There's been a big surge in activity in the voice recognition arena in just the past 18 months or so, and things are really picking up right now. Several factors have contributed: Improvement in recognition algorithms, the availability of very cheap, very fast computers, and the mass adoption of the web, which has demonstrated the usefulness of browsable networked content and applications. Voice applications can be thought of as being like the web, except with a voice-recognition interface instead of a browser window. A huge range of applications can be developed for voice control, including business tools, consumer information services like news/sports/traffic/weather/etc., and games and entertainment.

A real-world example of creating optimized audio content for VoiceXML
By Jeff Lipton (Sonicopia)

Fortunately for audio producers, creating optimized content for VoiceXML applications is relatively easy. The standard audio file format for telephony applications is mono 8Khz 8-bit u-Law. In order to create and optimize audio content for VXML application just follow these five simple steps.

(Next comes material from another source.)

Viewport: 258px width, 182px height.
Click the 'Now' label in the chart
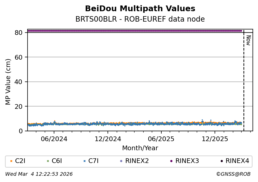pos(248,40)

1. Record audio files through your favorite digital audio workstation:
At Sonicopia we use Pro Tools, but any DAW will do the trick. Always record at 44.1 Khz 16-bit mono to achieve the best source quality and avoid phase shifting that results from a stereo-to-mono conversion.

2. Bandpass limit the resulting audio file frequencies below 150Hz and above 3.5Khz
Although the process of downsampling to 8Khz will automatically limit the highest frequency in the file to 4Khz, it’s useful to roll off a little more of the high end to reduce risk of distortion. Also, audio playback over telephony systems is significantly improved with the removal of the lowest frequencies. Frequencies below 150Hz have a tendency to distort over the telephone and many telecom carriers automatically filter out frequencies below 350Hz.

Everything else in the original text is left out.